● WORK ORDER:
Reply with each record repeated exactly.

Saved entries

»»

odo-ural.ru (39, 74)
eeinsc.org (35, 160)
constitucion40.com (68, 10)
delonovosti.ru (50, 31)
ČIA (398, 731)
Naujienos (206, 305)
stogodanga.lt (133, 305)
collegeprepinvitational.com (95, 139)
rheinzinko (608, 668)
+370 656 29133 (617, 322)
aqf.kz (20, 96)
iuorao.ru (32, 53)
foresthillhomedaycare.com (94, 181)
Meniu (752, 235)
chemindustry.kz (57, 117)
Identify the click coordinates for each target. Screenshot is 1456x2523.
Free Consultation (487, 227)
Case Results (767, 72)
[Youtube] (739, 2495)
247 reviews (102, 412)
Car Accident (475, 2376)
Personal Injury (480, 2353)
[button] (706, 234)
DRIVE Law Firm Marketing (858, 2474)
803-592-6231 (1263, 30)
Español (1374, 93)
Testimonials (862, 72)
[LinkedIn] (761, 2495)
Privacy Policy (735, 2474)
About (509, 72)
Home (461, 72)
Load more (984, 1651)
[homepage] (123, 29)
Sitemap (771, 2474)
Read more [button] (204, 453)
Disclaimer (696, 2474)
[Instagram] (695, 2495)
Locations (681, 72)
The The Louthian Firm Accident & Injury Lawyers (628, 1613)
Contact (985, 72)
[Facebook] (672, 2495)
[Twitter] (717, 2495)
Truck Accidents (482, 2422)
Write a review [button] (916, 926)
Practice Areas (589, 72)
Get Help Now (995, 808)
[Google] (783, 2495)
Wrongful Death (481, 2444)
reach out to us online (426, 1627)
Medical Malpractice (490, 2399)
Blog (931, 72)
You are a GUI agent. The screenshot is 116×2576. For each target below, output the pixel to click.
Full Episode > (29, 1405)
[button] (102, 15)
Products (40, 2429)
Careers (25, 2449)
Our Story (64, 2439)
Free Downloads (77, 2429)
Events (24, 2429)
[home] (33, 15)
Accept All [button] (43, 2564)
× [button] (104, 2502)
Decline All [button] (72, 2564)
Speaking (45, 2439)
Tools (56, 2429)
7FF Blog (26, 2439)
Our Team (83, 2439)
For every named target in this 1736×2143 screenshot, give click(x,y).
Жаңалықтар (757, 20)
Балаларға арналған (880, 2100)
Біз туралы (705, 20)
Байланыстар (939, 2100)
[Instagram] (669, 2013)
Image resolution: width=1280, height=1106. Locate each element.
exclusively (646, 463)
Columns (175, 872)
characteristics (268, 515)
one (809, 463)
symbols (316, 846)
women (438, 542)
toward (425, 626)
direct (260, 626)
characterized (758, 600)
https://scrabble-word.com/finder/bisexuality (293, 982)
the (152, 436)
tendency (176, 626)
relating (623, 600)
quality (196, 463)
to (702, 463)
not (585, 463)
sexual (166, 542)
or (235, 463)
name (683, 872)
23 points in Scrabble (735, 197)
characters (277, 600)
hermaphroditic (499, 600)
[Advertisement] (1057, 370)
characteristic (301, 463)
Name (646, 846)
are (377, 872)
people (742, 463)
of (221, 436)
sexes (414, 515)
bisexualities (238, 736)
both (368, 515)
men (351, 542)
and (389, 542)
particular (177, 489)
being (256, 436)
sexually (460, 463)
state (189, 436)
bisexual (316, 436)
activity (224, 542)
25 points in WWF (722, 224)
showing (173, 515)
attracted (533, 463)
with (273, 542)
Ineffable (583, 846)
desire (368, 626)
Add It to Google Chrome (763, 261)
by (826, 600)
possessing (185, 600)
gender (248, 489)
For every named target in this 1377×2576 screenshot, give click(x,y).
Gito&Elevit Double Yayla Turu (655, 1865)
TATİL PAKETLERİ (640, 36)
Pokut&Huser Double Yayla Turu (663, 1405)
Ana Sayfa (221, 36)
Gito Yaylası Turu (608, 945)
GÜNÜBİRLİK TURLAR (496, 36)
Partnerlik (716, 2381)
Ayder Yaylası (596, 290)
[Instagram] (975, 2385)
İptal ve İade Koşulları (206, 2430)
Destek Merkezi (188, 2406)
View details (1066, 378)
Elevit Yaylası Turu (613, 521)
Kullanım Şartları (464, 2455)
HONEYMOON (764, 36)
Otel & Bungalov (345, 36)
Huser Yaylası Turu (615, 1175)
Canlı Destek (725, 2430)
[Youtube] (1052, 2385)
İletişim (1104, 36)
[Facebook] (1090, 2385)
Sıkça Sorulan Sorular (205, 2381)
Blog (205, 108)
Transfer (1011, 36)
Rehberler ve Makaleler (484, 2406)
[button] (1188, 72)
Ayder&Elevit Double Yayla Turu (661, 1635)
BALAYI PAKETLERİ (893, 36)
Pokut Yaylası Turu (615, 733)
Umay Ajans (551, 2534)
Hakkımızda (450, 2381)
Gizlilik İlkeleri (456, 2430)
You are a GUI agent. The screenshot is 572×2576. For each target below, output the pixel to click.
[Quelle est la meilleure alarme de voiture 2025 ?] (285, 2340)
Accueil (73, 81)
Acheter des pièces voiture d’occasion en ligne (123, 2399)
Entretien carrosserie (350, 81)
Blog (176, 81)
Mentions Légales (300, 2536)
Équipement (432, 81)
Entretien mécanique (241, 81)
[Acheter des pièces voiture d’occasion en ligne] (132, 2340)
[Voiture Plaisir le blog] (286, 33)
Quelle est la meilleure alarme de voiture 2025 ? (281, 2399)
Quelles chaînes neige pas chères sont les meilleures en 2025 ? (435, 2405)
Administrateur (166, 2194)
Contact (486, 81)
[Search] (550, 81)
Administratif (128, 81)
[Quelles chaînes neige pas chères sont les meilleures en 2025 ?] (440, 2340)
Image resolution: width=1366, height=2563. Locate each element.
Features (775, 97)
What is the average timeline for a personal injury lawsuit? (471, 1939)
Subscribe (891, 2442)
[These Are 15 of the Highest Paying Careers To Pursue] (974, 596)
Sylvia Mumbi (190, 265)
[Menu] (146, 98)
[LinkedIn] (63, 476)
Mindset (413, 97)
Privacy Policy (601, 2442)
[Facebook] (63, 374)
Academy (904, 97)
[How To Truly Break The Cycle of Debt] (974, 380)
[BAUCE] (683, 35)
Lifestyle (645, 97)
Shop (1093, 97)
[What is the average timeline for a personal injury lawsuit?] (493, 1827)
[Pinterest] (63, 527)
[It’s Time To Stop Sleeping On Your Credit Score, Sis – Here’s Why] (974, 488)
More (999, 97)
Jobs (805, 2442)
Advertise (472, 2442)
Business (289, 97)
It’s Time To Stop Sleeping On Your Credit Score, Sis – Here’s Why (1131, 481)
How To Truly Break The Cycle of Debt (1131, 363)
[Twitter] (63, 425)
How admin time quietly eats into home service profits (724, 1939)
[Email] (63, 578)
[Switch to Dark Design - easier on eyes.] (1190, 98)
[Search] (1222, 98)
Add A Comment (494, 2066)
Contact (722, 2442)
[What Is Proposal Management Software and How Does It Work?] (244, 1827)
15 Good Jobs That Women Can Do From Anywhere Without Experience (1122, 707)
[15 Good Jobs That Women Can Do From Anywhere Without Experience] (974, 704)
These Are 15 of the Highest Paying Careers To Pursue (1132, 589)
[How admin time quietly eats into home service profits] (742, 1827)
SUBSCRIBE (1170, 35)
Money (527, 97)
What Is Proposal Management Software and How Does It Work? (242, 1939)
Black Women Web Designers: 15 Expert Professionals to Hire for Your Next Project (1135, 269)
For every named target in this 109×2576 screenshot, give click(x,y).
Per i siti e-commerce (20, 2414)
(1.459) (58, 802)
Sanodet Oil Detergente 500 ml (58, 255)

««

● ANSWER SPACE:
odo-ural.ru (39, 74)
eeinsc.org (35, 160)
constitucion40.com (68, 10)
delonovosti.ru (50, 31)
ČIA (398, 731)
Naujienos (206, 305)
stogodanga.lt (133, 305)
collegeprepinvitational.com (95, 139)
rheinzinko (608, 668)
+370 656 29133 (617, 322)
aqf.kz (20, 96)
iuorao.ru (32, 53)
foresthillhomedaycare.com (94, 181)
Meniu (752, 235)
chemindustry.kz (57, 117)
Identify the click coordinates for each target. Screenshot is 1456x2523.
Free Consultation (487, 227)
Case Results (767, 72)
[Youtube] (739, 2495)
247 reviews (102, 412)
Car Accident (475, 2376)
Personal Injury (480, 2353)
[button] (706, 234)
DRIVE Law Firm Marketing (858, 2474)
803-592-6231 (1263, 30)
Español (1374, 93)
Testimonials (862, 72)
[LinkedIn] (761, 2495)
Privacy Policy (735, 2474)
About (509, 72)
Home (461, 72)
Load more (984, 1651)
[homepage] (123, 29)
Sitemap (771, 2474)
Read more [button] (204, 453)
Disclaimer (696, 2474)
[Instagram] (695, 2495)
Locations (681, 72)
The The Louthian Firm Accident & Injury Lawyers (628, 1613)
Contact (985, 72)
[Facebook] (672, 2495)
[Twitter] (717, 2495)
Truck Accidents (482, 2422)
Write a review [button] (916, 926)
Practice Areas (589, 72)
Get Help Now (995, 808)
[Google] (783, 2495)
Wrongful Death (481, 2444)
reach out to us online (426, 1627)
Medical Malpractice (490, 2399)
Blog (931, 72)
You are a GUI agent. The screenshot is 116×2576. For each target below, output the pixel to click.
Full Episode > (29, 1405)
[button] (102, 15)
Products (40, 2429)
Careers (25, 2449)
Our Story (64, 2439)
Free Downloads (77, 2429)
Events (24, 2429)
[home] (33, 15)
Accept All [button] (43, 2564)
× [button] (104, 2502)
Decline All [button] (72, 2564)
Speaking (45, 2439)
Tools (56, 2429)
7FF Blog (26, 2439)
Our Team (83, 2439)
For every named target in this 1736×2143 screenshot, give click(x,y).
Жаңалықтар (757, 20)
Балаларға арналған (880, 2100)
Біз туралы (705, 20)
Байланыстар (939, 2100)
[Instagram] (669, 2013)
Image resolution: width=1280, height=1106. Locate each element.
exclusively (646, 463)
Columns (175, 872)
characteristics (268, 515)
one (809, 463)
symbols (316, 846)
women (438, 542)
toward (425, 626)
direct (260, 626)
characterized (758, 600)
https://scrabble-word.com/finder/bisexuality (293, 982)
the (152, 436)
tendency (176, 626)
relating (623, 600)
quality (196, 463)
to (702, 463)
not (585, 463)
sexual (166, 542)
or (235, 463)
name (683, 872)
23 points in Scrabble (735, 197)
characters (277, 600)
hermaphroditic (499, 600)
[Advertisement] (1057, 370)
characteristic (301, 463)
Name (646, 846)
are (377, 872)
people (742, 463)
of (221, 436)
sexes (414, 515)
bisexualities (238, 736)
both (368, 515)
men (351, 542)
and (389, 542)
particular (177, 489)
being (256, 436)
sexually (460, 463)
state (189, 436)
bisexual (316, 436)
activity (224, 542)
25 points in WWF (722, 224)
showing (173, 515)
attracted (533, 463)
with (273, 542)
Ineffable (583, 846)
desire (368, 626)
Add It to Google Chrome (763, 261)
by (826, 600)
possessing (185, 600)
gender (248, 489)
For every named target in this 1377×2576 screenshot, give click(x,y).
Gito&Elevit Double Yayla Turu (655, 1865)
TATİL PAKETLERİ (640, 36)
Pokut&Huser Double Yayla Turu (663, 1405)
Ana Sayfa (221, 36)
Gito Yaylası Turu (608, 945)
GÜNÜBİRLİK TURLAR (496, 36)
Partnerlik (716, 2381)
Ayder Yaylası (596, 290)
[Instagram] (975, 2385)
İptal ve İade Koşulları (206, 2430)
Destek Merkezi (188, 2406)
View details (1066, 378)
Elevit Yaylası Turu (613, 521)
Kullanım Şartları (464, 2455)
HONEYMOON (764, 36)
Otel & Bungalov (345, 36)
Huser Yaylası Turu (615, 1175)
Canlı Destek (725, 2430)
[Youtube] (1052, 2385)
İletişim (1104, 36)
[Facebook] (1090, 2385)
Sıkça Sorulan Sorular (205, 2381)
Blog (205, 108)
Transfer (1011, 36)
Rehberler ve Makaleler (484, 2406)
[button] (1188, 72)
Ayder&Elevit Double Yayla Turu (661, 1635)
BALAYI PAKETLERİ (893, 36)
Pokut Yaylası Turu (615, 733)
Umay Ajans (551, 2534)
Hakkımızda (450, 2381)
Gizlilik İlkeleri (456, 2430)
You are a GUI agent. The screenshot is 572×2576. For each target below, output the pixel to click.
[Quelle est la meilleure alarme de voiture 2025 ?] (285, 2340)
Accueil (73, 81)
Acheter des pièces voiture d’occasion en ligne (123, 2399)
Entretien carrosserie (350, 81)
Blog (176, 81)
Mentions Légales (300, 2536)
Équipement (432, 81)
Entretien mécanique (241, 81)
[Acheter des pièces voiture d’occasion en ligne] (132, 2340)
[Voiture Plaisir le blog] (286, 33)
Quelle est la meilleure alarme de voiture 2025 ? (281, 2399)
Quelles chaînes neige pas chères sont les meilleures en 2025 ? (435, 2405)
Administrateur (166, 2194)
Contact (486, 81)
[Search] (550, 81)
Administratif (128, 81)
[Quelles chaînes neige pas chères sont les meilleures en 2025 ?] (440, 2340)
Image resolution: width=1366, height=2563. Locate each element.
Features (775, 97)
What is the average timeline for a personal injury lawsuit? (471, 1939)
Subscribe (891, 2442)
[These Are 15 of the Highest Paying Careers To Pursue] (974, 596)
Sylvia Mumbi (190, 265)
[Menu] (146, 98)
[LinkedIn] (63, 476)
Mindset (413, 97)
Privacy Policy (601, 2442)
[Facebook] (63, 374)
Academy (904, 97)
[How To Truly Break The Cycle of Debt] (974, 380)
[BAUCE] (683, 35)
Lifestyle (645, 97)
Shop (1093, 97)
[What is the average timeline for a personal injury lawsuit?] (493, 1827)
[Pinterest] (63, 527)
[It’s Time To Stop Sleeping On Your Credit Score, Sis – Here’s Why] (974, 488)
More (999, 97)
Jobs (805, 2442)
Advertise (472, 2442)
Business (289, 97)
It’s Time To Stop Sleeping On Your Credit Score, Sis – Here’s Why (1131, 481)
How To Truly Break The Cycle of Debt (1131, 363)
[Twitter] (63, 425)
How admin time quietly eats into home service profits (724, 1939)
[Email] (63, 578)
[Switch to Dark Design - easier on eyes.] (1190, 98)
[Search] (1222, 98)
Add A Comment (494, 2066)
Contact (722, 2442)
[What Is Proposal Management Software and How Does It Work?] (244, 1827)
15 Good Jobs That Women Can Do From Anywhere Without Experience (1122, 707)
[15 Good Jobs That Women Can Do From Anywhere Without Experience] (974, 704)
These Are 15 of the Highest Paying Careers To Pursue (1132, 589)
[How admin time quietly eats into home service profits] (742, 1827)
SUBSCRIBE (1170, 35)
Money (527, 97)
What Is Proposal Management Software and How Does It Work? (242, 1939)
Black Women Web Designers: 15 Expert Professionals to Hire for Your Next Project (1135, 269)
For every named target in this 109×2576 screenshot, give click(x,y).
Per i siti e-commerce (20, 2414)
(1.459) (58, 802)
Sanodet Oil Detergente 500 ml (58, 255)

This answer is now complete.